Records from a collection
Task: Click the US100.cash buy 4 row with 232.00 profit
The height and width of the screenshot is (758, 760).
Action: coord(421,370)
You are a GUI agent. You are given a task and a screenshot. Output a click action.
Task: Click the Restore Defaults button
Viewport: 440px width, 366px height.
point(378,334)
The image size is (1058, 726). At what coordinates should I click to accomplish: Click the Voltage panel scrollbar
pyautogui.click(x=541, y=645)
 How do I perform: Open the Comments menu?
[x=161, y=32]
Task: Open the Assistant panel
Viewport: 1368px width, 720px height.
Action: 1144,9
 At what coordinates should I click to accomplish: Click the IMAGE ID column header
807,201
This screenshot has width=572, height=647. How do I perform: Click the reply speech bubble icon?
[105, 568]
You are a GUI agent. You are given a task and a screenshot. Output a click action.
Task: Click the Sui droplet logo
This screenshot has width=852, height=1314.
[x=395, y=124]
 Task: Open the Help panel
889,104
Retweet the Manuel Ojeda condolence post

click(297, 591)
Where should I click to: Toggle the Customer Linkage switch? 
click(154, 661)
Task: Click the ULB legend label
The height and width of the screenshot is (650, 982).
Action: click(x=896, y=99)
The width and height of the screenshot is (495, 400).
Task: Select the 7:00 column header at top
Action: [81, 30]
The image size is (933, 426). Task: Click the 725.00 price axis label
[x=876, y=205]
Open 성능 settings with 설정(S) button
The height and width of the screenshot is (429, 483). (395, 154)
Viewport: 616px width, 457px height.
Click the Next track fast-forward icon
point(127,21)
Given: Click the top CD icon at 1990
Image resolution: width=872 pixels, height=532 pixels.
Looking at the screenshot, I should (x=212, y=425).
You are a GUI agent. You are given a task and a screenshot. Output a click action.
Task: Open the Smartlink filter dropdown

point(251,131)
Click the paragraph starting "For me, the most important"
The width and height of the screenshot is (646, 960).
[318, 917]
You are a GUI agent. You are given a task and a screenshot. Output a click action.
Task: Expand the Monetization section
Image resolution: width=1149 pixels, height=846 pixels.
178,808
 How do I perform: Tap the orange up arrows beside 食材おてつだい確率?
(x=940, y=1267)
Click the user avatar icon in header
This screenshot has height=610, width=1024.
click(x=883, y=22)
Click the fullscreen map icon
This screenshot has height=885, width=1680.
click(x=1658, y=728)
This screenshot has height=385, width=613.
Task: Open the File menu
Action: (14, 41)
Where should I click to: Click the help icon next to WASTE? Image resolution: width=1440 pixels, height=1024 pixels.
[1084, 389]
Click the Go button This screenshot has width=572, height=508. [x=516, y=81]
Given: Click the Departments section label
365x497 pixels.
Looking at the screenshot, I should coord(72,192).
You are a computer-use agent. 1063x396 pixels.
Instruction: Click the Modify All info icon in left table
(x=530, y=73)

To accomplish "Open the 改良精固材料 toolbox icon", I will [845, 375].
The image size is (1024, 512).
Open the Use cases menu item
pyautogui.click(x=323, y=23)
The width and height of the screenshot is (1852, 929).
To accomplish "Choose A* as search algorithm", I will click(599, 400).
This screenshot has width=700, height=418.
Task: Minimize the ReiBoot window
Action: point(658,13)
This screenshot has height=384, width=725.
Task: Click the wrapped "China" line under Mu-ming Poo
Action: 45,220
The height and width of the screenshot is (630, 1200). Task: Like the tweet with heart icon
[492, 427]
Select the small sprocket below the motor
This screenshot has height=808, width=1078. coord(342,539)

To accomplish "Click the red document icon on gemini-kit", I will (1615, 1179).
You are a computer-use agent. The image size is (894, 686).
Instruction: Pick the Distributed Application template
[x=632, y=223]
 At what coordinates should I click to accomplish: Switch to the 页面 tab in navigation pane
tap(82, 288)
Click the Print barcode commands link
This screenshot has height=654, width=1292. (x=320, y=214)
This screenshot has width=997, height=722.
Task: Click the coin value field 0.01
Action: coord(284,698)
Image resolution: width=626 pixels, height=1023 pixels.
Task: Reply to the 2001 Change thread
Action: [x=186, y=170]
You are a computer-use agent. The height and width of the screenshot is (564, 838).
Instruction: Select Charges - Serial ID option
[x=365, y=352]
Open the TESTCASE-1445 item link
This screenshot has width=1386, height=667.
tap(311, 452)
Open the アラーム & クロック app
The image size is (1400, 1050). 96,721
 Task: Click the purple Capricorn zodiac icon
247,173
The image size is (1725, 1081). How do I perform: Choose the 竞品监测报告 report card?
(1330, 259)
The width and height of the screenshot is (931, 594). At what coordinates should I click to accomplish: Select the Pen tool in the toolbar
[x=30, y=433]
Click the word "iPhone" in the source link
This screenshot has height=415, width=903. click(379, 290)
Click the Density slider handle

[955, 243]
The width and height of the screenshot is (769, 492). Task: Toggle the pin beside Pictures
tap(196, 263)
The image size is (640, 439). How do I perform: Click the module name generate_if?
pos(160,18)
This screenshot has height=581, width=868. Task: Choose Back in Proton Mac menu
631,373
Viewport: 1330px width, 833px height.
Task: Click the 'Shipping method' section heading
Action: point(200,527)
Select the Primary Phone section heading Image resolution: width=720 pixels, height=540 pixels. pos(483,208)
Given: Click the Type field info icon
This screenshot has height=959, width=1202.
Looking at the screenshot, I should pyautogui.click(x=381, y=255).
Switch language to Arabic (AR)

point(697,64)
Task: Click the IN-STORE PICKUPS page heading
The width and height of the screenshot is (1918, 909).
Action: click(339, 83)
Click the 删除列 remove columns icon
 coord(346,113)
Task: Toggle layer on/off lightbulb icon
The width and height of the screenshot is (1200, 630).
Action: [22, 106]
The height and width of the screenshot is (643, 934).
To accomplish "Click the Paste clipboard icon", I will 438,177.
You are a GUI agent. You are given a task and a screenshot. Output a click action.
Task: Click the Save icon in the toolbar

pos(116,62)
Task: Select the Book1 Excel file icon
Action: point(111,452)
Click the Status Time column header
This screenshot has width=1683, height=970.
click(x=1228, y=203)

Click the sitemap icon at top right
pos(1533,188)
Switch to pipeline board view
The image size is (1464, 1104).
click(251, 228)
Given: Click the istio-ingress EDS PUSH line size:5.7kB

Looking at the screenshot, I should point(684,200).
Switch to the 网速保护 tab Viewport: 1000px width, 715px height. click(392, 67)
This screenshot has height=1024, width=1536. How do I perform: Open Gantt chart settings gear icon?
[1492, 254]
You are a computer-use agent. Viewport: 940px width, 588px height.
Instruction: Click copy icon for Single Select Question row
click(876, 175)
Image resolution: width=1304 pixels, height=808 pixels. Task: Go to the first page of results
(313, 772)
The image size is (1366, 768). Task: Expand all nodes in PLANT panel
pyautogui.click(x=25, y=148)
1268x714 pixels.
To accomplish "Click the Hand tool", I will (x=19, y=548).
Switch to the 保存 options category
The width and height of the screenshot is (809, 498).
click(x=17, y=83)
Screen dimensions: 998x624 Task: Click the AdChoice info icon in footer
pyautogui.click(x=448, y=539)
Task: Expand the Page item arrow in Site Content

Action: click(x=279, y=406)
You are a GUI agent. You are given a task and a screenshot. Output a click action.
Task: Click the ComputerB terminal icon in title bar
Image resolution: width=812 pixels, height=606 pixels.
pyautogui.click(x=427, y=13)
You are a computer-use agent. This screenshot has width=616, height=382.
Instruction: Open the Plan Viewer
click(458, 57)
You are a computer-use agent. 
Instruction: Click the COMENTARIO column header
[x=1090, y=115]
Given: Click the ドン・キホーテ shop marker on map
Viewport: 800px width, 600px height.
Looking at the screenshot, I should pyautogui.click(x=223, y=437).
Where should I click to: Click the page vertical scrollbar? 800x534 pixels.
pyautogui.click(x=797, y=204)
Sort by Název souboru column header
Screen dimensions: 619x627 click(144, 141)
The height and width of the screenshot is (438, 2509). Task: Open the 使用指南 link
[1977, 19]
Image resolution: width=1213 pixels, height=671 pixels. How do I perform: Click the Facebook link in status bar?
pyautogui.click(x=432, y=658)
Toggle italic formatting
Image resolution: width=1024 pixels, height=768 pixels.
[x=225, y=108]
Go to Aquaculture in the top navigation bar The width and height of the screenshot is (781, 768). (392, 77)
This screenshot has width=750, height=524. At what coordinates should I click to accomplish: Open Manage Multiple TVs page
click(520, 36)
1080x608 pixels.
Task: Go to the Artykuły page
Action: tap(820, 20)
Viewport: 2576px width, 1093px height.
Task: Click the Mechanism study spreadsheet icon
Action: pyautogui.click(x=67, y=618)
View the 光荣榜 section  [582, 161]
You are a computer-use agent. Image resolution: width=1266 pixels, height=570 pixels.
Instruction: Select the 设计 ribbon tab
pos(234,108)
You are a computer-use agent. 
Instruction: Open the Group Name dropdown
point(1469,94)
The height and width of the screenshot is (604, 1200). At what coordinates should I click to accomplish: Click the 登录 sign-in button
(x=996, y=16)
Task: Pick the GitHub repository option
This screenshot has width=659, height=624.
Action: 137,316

WHAT YOU SHOULD DO: In the entries above, the lines between the one holding "365x497 pixels." and the one holding "The width and height of the screenshot is (1852, 929).", inclusive, are to be printed exactly as written, and those alone.

ANSWER TO THIS EXERCISE:
365x497 pixels.
Looking at the screenshot, I should coord(72,192).
You are a computer-use agent. 1063x396 pixels.
Instruction: Click the Modify All info icon in left table
(x=530, y=73)

To accomplish "Open the 改良精固材料 toolbox icon", I will [845, 375].
The image size is (1024, 512).
Open the Use cases menu item
pyautogui.click(x=323, y=23)
The width and height of the screenshot is (1852, 929).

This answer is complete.